家庭用ゲーム機「プレイステーション5(PS5)」が、一部で希望小売価格よりも高く売られる「悪質転売」。同商品を発売するソニー・インタラクティブエンタテインメント(SIE)は、販売店向けに「開封済」と書かれたシールを配布していることが明らかになりました。

 シールは販売店が運用しています。基本的にはPS5の箱に事前にシールをはって、販売するときにシールを切り放してから販売し、「開封」したことが明らかになる仕組みです。はられたシールははがしにくく、無理にはがずと箱に傷がつく可能性もあります。

 PS5を購入した一部の購入者がそのまま「悪質転売」することを防止すると共に、シールをあらかじめ切ることで新品として売れなくする狙いがあるとみられます。SIEは、シールを販売店に配布しているとしたものの、規模や時期などへの言及は避けています。

 転売は、購入した商品を別の人にそのまま売り渡す行為です。乗車券やイベントのチケットなどを表記上の価格よりも高く売る「ダフ屋行為」や、中古品を継続的に売買して実質的にビジネスとしながらも古物商の許可を取らない場合は、違法になるケースもあります。

 近年はインターネットオークションやフリマアプリが普及。生産中の人気商品の品薄に便乗して、希望小売価格や定価より高く売る「悪質転売」と呼ばれる行為が増えています。転売をしないことを条件に販売した商品が契約に反して転売されたり、手元に在庫のない「無在庫の出品」をフリマアプリ側が禁じているにもかかわらず出品するというケースもあります。

 なおメーカーが、販売店に対して「希望小売価格以上で売らないでほしい」などと要望を出すと「価格を不当に拘束した」とみなされ、独占禁止法に抵触する可能性があります。その結果、商品の購入希望者が高値の商品をやむなく購入したり、購入を見送るケースが発生しています。

 PS5は2020年11月に発売されたものの、人気のため店頭にはほとんど並ばず、フリマアプリなどや一部のネット販売では一時期、希望小売価格の倍近い値段で出品されました。

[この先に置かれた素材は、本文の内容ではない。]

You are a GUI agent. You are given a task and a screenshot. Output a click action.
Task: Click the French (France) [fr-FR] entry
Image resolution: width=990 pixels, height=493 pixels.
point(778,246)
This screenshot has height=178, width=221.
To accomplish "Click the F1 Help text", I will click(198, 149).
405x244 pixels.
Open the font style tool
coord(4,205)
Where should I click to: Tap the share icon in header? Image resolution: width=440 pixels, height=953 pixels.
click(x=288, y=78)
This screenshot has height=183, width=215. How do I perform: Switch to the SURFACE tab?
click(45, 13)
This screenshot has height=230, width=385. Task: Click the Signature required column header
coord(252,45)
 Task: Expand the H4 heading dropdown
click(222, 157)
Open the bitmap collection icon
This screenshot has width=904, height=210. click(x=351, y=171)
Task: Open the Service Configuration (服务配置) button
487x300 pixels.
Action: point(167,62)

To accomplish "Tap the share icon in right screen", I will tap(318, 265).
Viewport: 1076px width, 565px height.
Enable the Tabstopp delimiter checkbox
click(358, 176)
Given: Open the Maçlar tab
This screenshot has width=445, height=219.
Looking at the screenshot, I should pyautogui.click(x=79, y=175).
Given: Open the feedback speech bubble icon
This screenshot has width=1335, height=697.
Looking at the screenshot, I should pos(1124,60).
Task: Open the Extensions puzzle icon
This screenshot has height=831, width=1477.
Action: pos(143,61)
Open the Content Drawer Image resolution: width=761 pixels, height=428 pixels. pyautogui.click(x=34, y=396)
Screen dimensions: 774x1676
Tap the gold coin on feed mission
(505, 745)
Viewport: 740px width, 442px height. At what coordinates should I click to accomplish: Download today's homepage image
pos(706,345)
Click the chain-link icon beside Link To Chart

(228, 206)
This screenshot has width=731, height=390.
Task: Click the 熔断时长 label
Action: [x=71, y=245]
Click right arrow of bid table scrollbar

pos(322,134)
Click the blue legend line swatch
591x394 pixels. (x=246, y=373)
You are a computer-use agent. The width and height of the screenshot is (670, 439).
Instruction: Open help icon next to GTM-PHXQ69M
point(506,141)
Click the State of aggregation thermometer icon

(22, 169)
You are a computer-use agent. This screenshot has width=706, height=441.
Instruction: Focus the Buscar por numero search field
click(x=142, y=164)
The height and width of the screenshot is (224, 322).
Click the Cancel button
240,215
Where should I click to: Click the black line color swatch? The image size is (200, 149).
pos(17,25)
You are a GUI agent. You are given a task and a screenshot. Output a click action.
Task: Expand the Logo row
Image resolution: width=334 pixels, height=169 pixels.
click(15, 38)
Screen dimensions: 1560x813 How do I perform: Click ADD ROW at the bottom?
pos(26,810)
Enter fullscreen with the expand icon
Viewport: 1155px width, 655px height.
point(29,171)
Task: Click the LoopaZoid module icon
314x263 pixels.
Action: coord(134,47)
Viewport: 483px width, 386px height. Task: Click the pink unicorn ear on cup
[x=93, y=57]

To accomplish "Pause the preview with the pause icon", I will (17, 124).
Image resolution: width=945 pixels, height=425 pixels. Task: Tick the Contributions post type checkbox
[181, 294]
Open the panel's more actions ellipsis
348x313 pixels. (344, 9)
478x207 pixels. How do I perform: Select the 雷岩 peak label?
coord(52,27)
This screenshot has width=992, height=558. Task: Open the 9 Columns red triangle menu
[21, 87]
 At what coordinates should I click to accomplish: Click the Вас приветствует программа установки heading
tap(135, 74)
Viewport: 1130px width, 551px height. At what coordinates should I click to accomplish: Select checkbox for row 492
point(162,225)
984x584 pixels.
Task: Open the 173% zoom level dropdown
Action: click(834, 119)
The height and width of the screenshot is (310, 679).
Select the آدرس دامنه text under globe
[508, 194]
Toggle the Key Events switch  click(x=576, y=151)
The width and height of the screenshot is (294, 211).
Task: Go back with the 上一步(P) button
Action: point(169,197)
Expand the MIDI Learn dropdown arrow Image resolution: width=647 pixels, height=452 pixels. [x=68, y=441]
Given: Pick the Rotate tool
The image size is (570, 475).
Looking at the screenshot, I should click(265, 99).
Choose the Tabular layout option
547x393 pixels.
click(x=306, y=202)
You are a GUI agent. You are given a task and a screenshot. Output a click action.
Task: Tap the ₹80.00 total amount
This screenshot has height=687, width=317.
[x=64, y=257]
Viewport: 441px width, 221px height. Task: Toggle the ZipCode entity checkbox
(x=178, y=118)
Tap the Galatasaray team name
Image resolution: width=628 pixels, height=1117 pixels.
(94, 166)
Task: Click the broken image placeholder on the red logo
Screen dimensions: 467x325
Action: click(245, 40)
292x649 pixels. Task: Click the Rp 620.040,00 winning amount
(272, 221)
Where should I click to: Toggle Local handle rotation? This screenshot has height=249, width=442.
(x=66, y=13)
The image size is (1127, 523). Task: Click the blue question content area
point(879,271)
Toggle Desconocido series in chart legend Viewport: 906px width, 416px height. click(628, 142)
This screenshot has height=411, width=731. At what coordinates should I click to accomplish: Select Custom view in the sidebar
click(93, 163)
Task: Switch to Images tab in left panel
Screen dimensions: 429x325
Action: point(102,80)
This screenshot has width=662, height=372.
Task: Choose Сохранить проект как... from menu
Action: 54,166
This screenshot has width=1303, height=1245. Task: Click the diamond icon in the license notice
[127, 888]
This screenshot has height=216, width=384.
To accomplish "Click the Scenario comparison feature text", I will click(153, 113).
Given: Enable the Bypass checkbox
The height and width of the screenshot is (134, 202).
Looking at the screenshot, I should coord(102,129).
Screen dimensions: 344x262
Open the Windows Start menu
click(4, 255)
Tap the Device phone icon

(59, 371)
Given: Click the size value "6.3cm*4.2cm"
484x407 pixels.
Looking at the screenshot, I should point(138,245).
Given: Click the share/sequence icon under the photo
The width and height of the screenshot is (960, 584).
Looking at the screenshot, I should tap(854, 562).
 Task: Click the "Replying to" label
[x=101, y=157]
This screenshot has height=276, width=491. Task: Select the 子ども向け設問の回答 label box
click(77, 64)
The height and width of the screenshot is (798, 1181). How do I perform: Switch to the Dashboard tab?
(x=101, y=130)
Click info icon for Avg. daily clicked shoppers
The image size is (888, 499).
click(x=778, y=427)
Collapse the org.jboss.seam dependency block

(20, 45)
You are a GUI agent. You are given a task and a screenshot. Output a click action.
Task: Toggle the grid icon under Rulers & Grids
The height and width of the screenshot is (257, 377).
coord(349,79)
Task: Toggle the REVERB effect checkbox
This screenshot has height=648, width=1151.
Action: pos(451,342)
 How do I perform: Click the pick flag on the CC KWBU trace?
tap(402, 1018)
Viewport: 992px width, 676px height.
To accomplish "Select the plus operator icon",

昨年から半導体の不足や世界的な物流の混乱もあり、PS5の増産が計画通りに行かないこともあり、発売から1年以上が経過した現在も、希望小売価格を上回る価格で売られるケースが目につきます。

 フリマアプリなどの運営会社は、「悪質転売」には法的に問題がなく、企業の収益に貢献することから、取り締まりの要望に対して消極的なのが実態です。